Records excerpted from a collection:
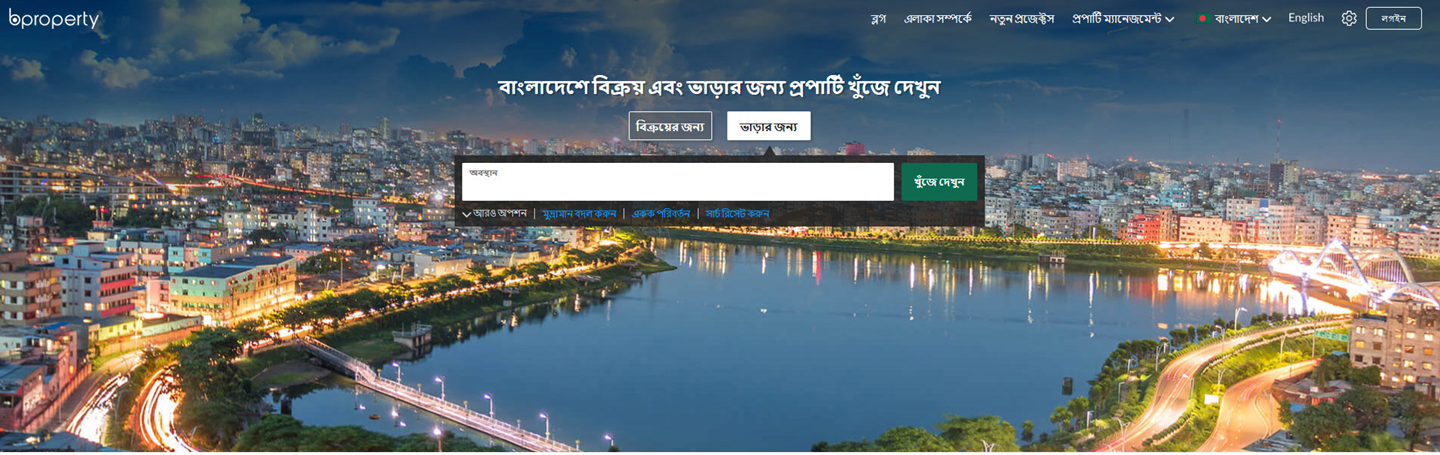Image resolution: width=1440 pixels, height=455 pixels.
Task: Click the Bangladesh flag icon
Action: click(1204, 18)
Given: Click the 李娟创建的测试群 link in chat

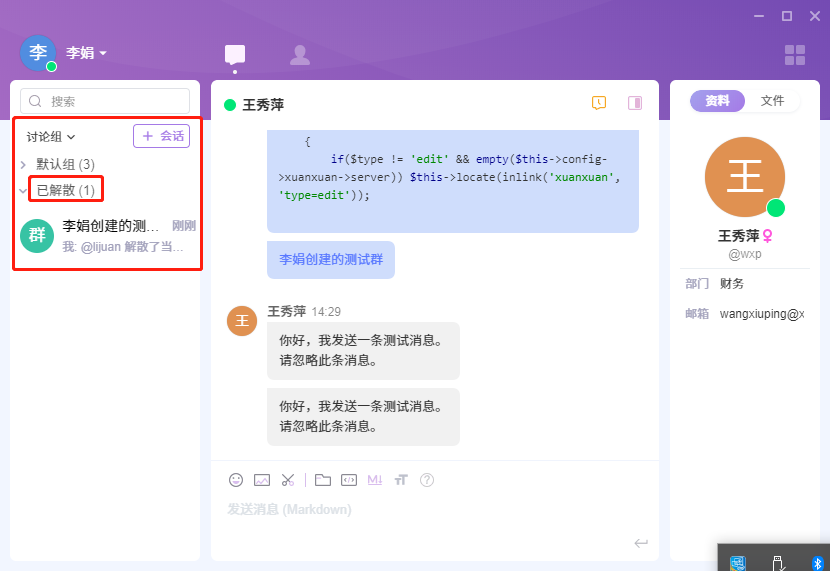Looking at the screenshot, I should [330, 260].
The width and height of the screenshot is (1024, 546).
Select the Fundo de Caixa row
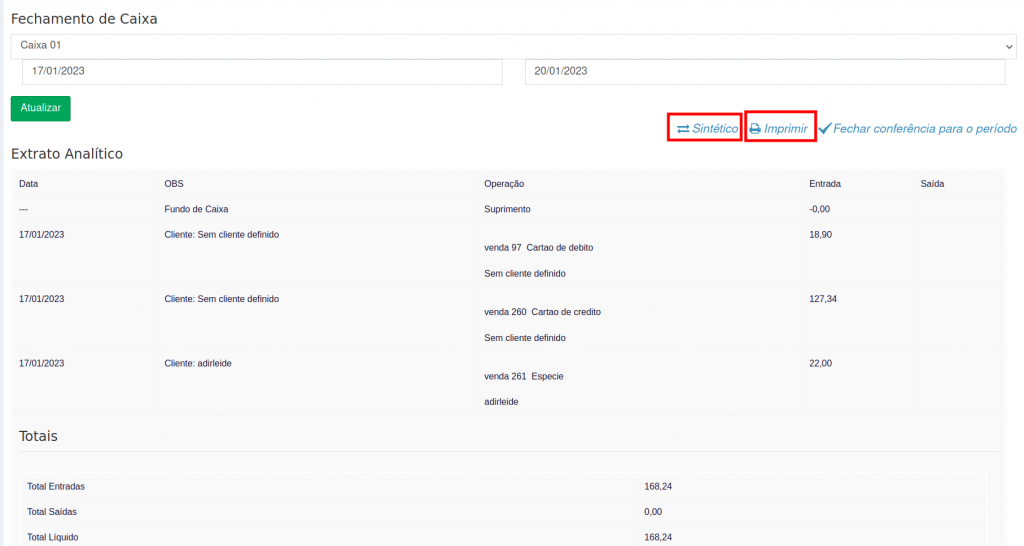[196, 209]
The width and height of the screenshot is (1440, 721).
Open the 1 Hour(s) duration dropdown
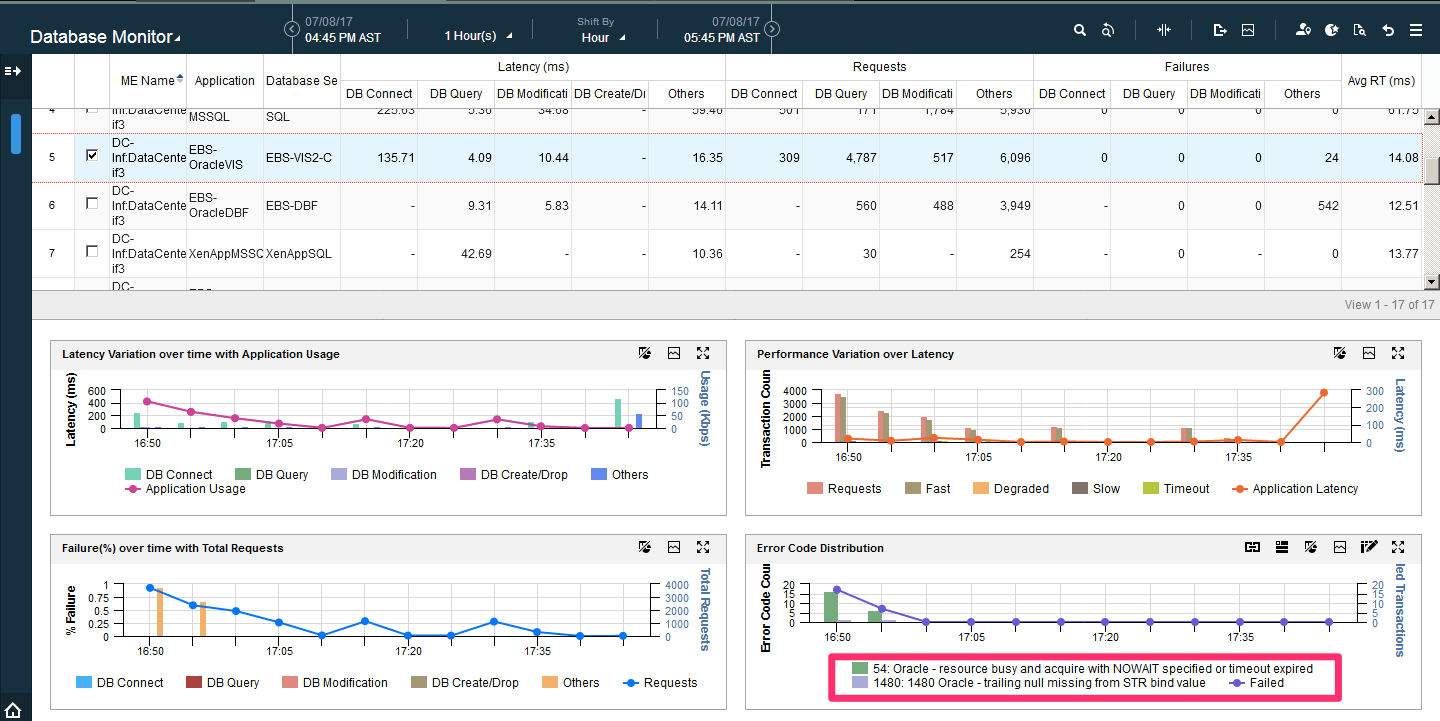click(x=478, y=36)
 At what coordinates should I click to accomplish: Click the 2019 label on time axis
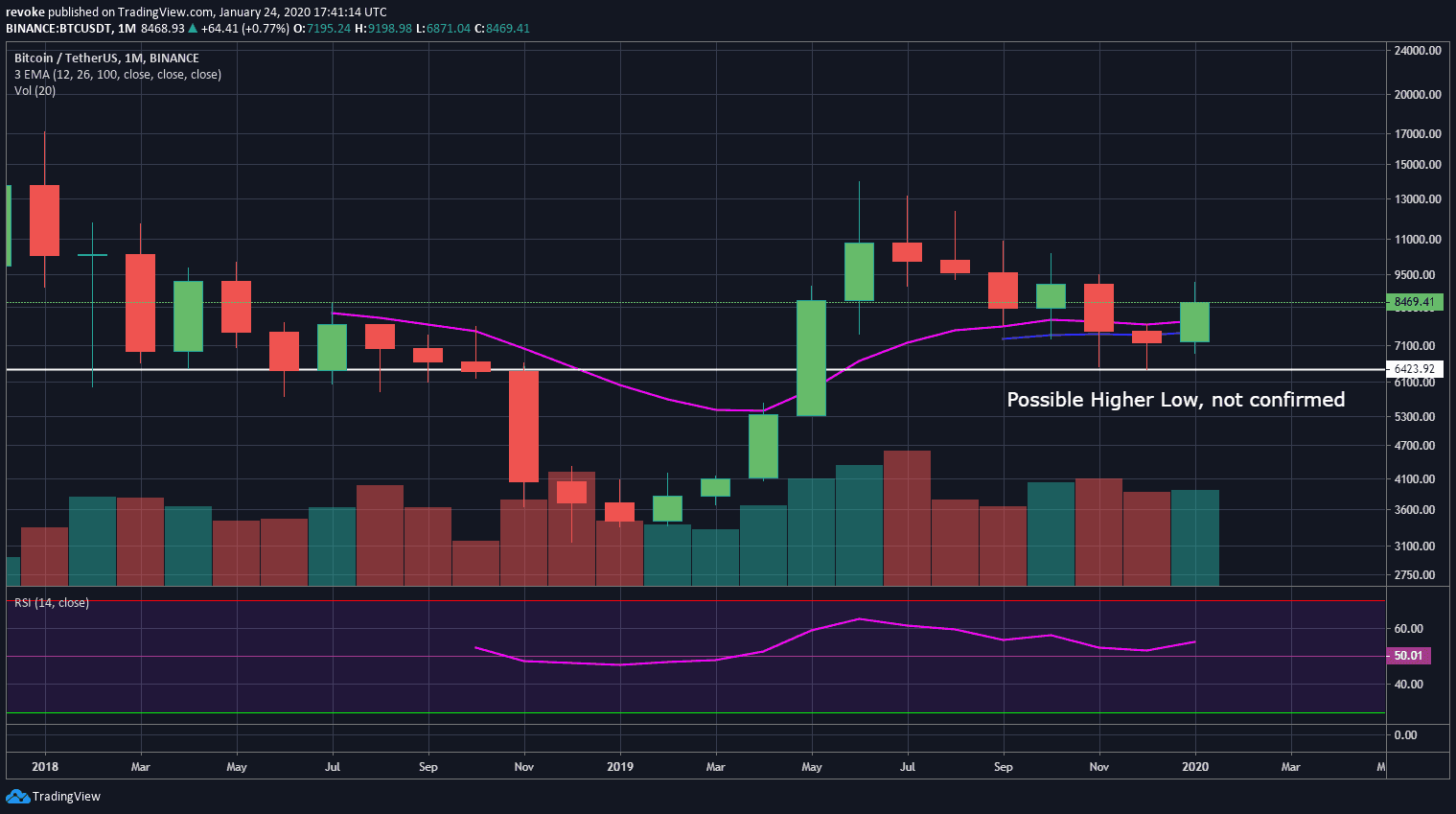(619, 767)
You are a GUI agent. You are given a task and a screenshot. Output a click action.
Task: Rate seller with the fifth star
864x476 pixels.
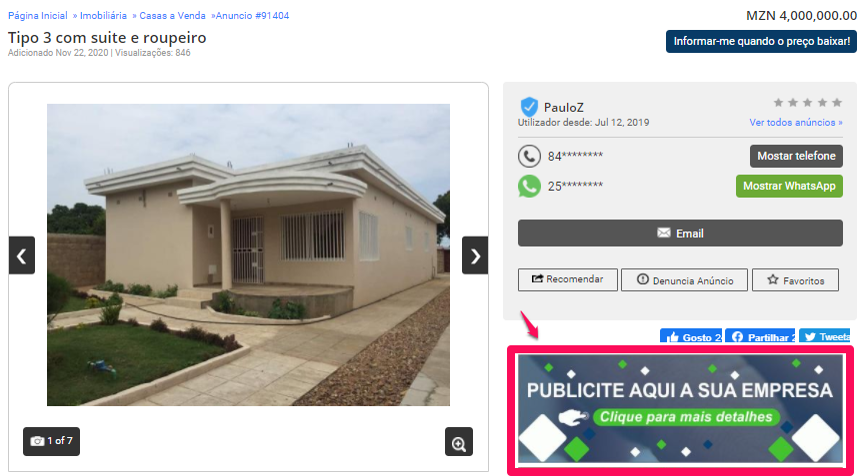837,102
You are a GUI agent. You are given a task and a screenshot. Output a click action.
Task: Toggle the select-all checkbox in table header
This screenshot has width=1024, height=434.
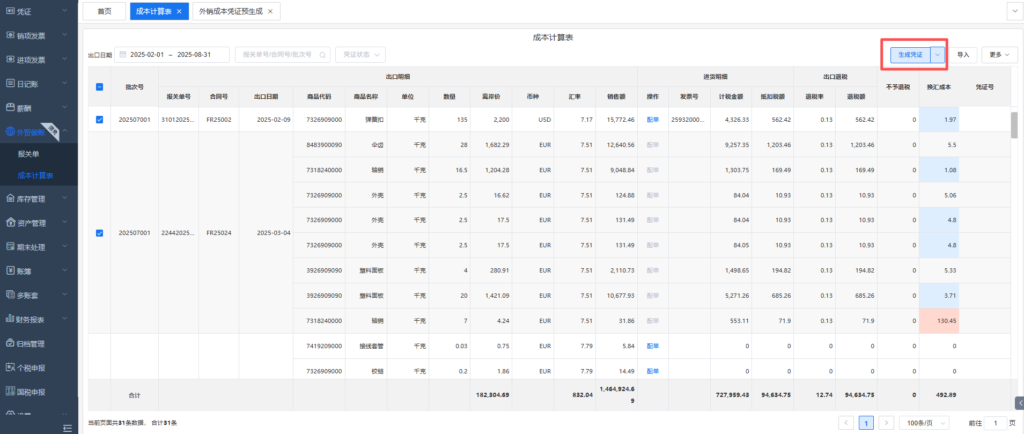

- [Requirement]
Write out exactly the lines beginning with the line that holds "Given: Click the 李娟创建的测试群 link in chat" and ending with the final line of the data, both ends included, without the pictures.

- [Answer for this exercise]
Given: Click the 李娟创建的测试群 link in chat

Looking at the screenshot, I should [330, 260].
The width and height of the screenshot is (1024, 546).
Select the Fundo de Caixa row
[196, 209]
The width and height of the screenshot is (1440, 721).
Open the 1 Hour(s) duration dropdown
click(x=478, y=36)
 At what coordinates should I click to accomplish: Click the 2019 label on time axis
(619, 767)
You are a GUI agent. You are given a task and a screenshot. Output a click action.
Task: Rate seller with the fifth star
864x476 pixels.
837,102
You are a GUI agent. You are given a task and a screenshot. Output a click action.
Task: Toggle the select-all checkbox in table header
This screenshot has width=1024, height=434.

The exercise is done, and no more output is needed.